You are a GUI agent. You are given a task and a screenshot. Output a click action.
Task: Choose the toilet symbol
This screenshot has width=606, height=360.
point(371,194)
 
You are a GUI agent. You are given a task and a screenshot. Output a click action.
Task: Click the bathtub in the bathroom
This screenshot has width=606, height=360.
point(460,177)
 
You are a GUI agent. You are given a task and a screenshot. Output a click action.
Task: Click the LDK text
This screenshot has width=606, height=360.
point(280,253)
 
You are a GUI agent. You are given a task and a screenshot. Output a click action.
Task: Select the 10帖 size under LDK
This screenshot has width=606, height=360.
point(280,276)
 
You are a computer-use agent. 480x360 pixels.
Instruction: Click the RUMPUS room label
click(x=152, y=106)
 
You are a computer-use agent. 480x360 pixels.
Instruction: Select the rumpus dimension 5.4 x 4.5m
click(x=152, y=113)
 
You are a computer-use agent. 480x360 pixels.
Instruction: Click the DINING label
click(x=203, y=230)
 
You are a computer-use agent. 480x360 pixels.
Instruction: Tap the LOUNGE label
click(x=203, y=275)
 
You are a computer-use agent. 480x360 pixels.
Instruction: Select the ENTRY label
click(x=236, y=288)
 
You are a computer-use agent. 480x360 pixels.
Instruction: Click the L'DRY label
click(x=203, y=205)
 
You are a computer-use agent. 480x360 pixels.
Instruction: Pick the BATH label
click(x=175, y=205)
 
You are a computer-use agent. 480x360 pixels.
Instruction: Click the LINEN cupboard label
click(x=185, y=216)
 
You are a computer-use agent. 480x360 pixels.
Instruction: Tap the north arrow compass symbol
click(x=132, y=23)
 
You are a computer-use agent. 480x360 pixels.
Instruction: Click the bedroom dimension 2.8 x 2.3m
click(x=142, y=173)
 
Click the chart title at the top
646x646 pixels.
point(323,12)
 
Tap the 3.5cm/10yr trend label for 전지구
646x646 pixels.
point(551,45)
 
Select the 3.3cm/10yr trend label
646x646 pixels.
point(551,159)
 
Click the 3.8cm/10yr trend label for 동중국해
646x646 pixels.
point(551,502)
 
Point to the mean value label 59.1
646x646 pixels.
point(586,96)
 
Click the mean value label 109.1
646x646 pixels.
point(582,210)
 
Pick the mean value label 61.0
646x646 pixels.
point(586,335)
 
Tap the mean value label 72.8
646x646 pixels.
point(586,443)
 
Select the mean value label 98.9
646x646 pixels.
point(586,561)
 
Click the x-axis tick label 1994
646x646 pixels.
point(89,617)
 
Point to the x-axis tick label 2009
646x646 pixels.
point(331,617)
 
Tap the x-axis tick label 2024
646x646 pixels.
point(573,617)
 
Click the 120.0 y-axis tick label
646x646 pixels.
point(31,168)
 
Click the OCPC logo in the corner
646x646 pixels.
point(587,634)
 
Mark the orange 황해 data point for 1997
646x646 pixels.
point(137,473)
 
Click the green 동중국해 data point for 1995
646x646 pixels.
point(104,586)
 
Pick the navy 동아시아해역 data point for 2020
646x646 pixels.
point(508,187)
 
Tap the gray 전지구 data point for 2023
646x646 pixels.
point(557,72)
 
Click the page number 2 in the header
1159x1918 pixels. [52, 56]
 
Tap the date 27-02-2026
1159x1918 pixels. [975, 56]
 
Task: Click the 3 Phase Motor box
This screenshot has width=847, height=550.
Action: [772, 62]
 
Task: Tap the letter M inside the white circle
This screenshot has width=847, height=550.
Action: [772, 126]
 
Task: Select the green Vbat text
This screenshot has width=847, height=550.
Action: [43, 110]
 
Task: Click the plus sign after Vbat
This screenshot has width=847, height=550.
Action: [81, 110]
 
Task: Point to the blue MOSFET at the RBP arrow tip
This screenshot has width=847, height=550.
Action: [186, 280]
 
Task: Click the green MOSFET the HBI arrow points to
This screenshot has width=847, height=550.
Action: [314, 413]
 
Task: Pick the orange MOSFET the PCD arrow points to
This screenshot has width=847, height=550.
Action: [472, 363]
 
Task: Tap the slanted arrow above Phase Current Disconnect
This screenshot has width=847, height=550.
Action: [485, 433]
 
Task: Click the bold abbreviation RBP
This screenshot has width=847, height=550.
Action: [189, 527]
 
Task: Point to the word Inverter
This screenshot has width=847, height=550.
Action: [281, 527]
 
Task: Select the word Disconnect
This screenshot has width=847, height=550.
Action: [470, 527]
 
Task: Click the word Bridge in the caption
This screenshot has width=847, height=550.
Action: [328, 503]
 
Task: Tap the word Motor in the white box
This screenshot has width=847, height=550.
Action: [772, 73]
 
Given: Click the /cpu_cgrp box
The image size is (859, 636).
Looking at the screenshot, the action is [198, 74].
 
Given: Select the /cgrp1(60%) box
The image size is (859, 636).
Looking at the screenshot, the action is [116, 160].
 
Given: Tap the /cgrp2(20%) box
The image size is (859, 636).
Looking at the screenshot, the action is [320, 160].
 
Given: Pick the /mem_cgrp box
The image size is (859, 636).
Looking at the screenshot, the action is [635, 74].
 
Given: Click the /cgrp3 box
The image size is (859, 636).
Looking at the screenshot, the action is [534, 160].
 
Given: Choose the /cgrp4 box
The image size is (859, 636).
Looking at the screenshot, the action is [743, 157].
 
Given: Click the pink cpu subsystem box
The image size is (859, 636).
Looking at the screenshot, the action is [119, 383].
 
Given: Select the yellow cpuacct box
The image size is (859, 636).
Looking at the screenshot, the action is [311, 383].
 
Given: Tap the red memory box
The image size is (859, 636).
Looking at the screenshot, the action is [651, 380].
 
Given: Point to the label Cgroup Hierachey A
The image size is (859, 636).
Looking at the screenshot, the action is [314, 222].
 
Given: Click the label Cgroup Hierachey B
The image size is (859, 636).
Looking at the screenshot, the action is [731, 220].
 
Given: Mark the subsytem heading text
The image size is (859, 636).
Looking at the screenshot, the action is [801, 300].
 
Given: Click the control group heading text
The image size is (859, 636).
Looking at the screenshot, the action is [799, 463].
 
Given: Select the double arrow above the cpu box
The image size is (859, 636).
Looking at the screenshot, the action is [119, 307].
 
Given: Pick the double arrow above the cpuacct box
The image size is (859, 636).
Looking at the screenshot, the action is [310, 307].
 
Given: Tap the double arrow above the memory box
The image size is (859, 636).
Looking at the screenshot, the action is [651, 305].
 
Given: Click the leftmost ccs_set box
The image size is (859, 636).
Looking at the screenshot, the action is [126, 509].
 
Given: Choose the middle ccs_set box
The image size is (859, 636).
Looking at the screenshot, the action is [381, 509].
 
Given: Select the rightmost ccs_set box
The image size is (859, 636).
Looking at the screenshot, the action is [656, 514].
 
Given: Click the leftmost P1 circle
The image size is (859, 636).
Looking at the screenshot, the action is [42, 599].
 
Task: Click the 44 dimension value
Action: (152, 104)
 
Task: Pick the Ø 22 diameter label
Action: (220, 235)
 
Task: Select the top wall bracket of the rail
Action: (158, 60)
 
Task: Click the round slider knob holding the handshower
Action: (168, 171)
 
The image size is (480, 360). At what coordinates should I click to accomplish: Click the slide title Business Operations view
____
→ **Required task**: Give again every line of the listing from the line that contains "Click the page number 2 in the header" through the line that contains "Action: [772, 73]", both included, with the requests kept as they are. Add 79 to each number in the answer coordinates.

→ **Written reply**:
Click the page number 2 in the header
1159x1918 pixels. [131, 135]
 
Tap the date 27-02-2026
1159x1918 pixels. [1054, 135]
 
Task: Click the 3 Phase Motor box
This screenshot has width=847, height=550.
Action: [851, 141]
 
Task: Tap the letter M inside the white circle
This screenshot has width=847, height=550.
Action: [851, 205]
 
Task: Select the green Vbat text
This screenshot has width=847, height=550.
Action: [122, 189]
 
Task: Click the plus sign after Vbat
This screenshot has width=847, height=550.
Action: [160, 189]
 
Task: Point to the blue MOSFET at the RBP arrow tip
This screenshot has width=847, height=550.
Action: [265, 359]
 
Task: Click the green MOSFET the HBI arrow points to
This screenshot has width=847, height=550.
Action: [393, 492]
 
Task: Pick the orange MOSFET the PCD arrow points to
This screenshot has width=847, height=550.
Action: [551, 442]
 
Task: Tap the slanted arrow above Phase Current Disconnect
This screenshot has width=847, height=550.
Action: [564, 512]
 
Task: Click the bold abbreviation RBP
This screenshot has width=847, height=550.
Action: [268, 606]
 
Task: Point to the word Inverter
This screenshot has width=847, height=550.
Action: [360, 606]
 
Task: Select the word Disconnect
This screenshot has width=847, height=550.
Action: [549, 606]
 
Task: Click the word Bridge in the caption
This screenshot has width=847, height=550.
Action: [407, 582]
 
Task: Tap the word Motor in the white box
This screenshot has width=847, height=550.
Action: [851, 152]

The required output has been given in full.